> **What this task involves**
All records below are to be transcribed exactly, with every picture left out.

> **Given data**
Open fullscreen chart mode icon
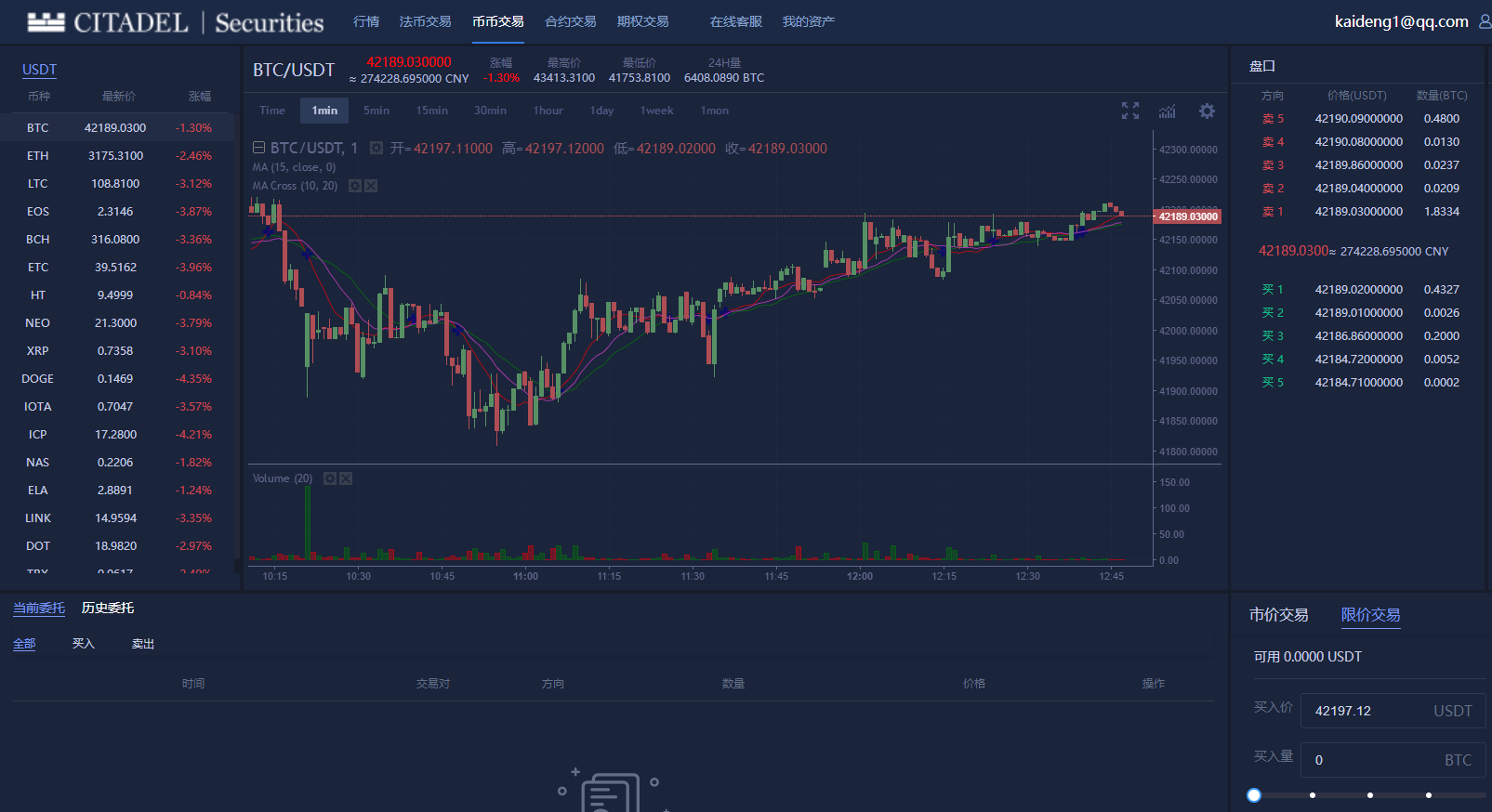The height and width of the screenshot is (812, 1492). 1129,111
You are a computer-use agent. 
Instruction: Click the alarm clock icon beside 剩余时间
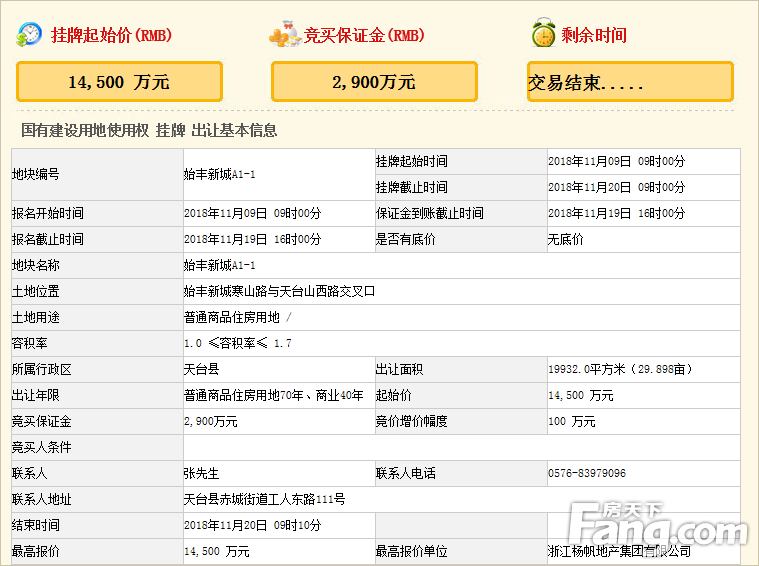[x=543, y=35]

> **Your response**
Open fullscreen chart mode icon
The height and width of the screenshot is (812, 1492). 1129,111
You are a computer-use agent. 
Instruction: Click the alarm clock icon beside 剩余时间
[x=543, y=35]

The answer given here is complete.